The Palestinians have long suffered torture, terror, destruction of property, displacement and settlement, and takeover of basic resources, crucially water. These policies have relied on decisive US support and European acquiescence. "The Barak government is leaving Sharon's government a surprising legacy," the Israeli press reported as the transition took place: "the highest number of housing starts in the territories since Ariel Sharon was minister of construction and settlement in 1992 before the Oslo agreements" - funding provided by the American taxpayer.
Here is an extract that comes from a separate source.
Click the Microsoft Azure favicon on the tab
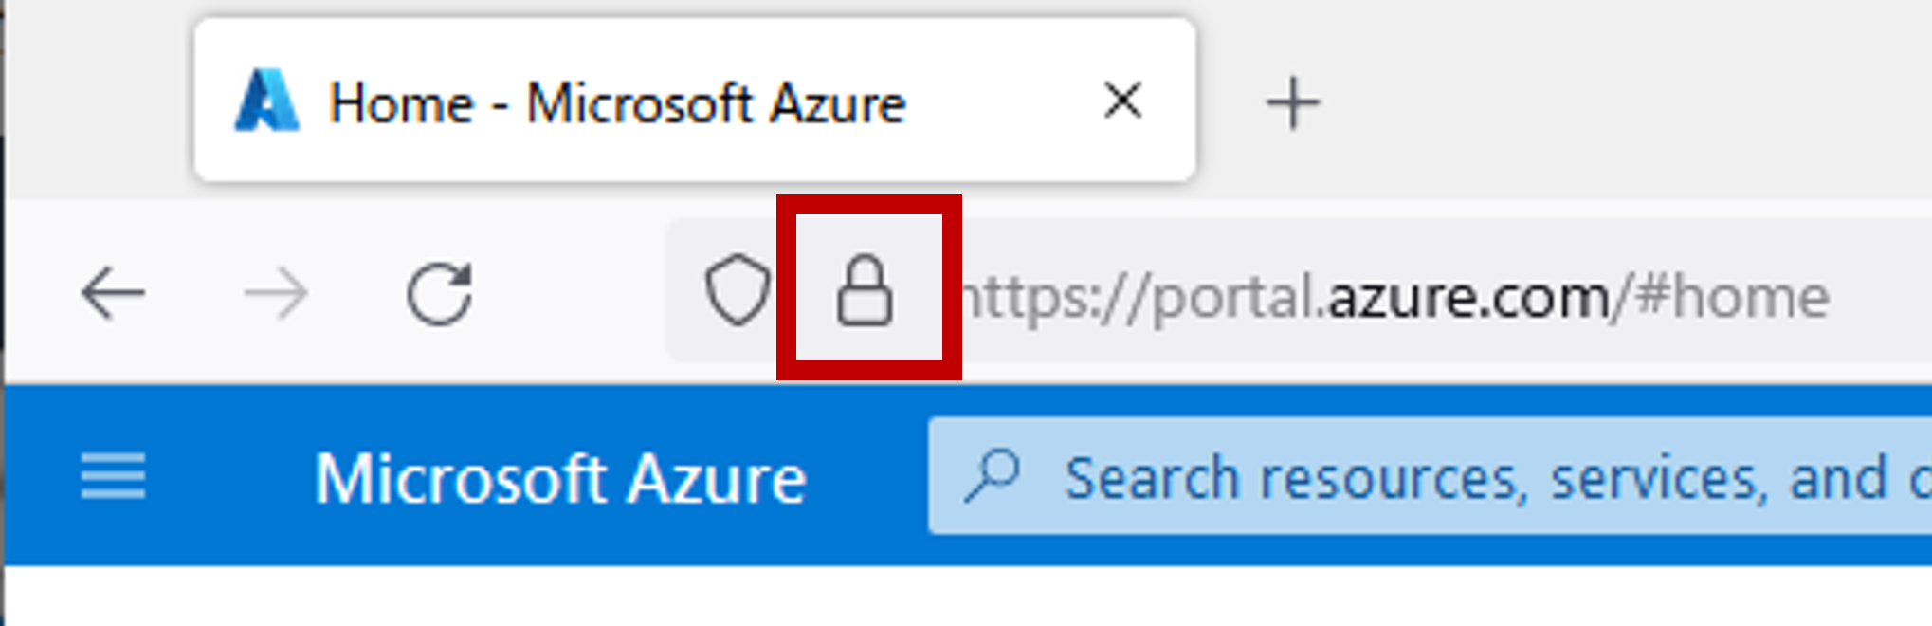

It is regularly claimed that all peace proposals have been undermined by Arab refusal to accept the existence of Israel (the facts are quite different), and by terrorists like Arafat who have forfeited "our trust". How that trust may be regained is explained by Edward Walker, a Clinton Middle East adviser: Arafat must announce that "we put our future and fate in the hands of the US" - which has led the campaign to undermine Palestinian rights for 30 years.

The basic problem then, as now, traces back to Washington, which has persistently backed Israel's rejection of a political settlement in terms of the broad international consensus. Current modifications of US rejectionism are tactical. With plans for an attack on Iraq endangered, the US permitted a UN resolution calling for Israeli withdrawal from the newly-invaded territories "without delay" - meaning "as soon as possible", secretary of state Colin Powell explained at once. Powell's arrival in Israel was delayed to allow the Israeli Defense Force to continue its destructive operations, facts hard to miss and confirmed by US officials.

When the current intifada broke out, Israel used US helicopters to attack civilian targets, killing and wounding dozens of Palestinians, hardly in self-defense. Clinton responded by arranging what the Israeli newspaper Ha'aretz called "the largest purchase of military helicopters by the Israeli Air Force in a decade", along with spare parts for Apache attack helicopters. A few weeks later, Israel began to use US helicopters for assassinations. These extended last August to the first assassination of a political leader: Abu Ali Mustafa. That passed in silence, but the reaction was quite different when Israeli cabinet minister Rehavam Ze'evi was killed in retaliation. Bush is now praised for arranging the release of Arafat from his dungeon in return for US-UK supervision of the accused assassins of Ze'evi. It is inconceivable that there should be any effort to punish those responsible for the Mustafa assassination.

Further contributions to enhancing terror took place last December, when Washington again vetoed a security council resolution calling for dispatch of international monitors. Ten days earlier, the US boycotted an international conference in Geneva that once again concluded that the fourth Geneva convention applies to the occupied territories, so that many US-Israeli actions there are "grave breaches", hence serious war crimes. As a "high contracting party", the US is obligated by solemn treaty to prosecute those responsible for such crimes, including its own leadership. Accordingly, all of this passes in silence.

But the US has not officially withdrawn its recognition that the conventions apply to the occupied territories, or its censure of Israeli violations as the "occupying power". In October 2000 the security council reaffirmed the consensus, "call[ing] on Israel, the occupying power, to abide scrupulously by its legal obligations..." The vote was 14-0. Clinton abstained.

Until such matters are permitted to enter mainstream discussion in the US, and their implications understood, it is meaningless to call for "US engagement in the peace process", and prospects for constructive action will remain grim.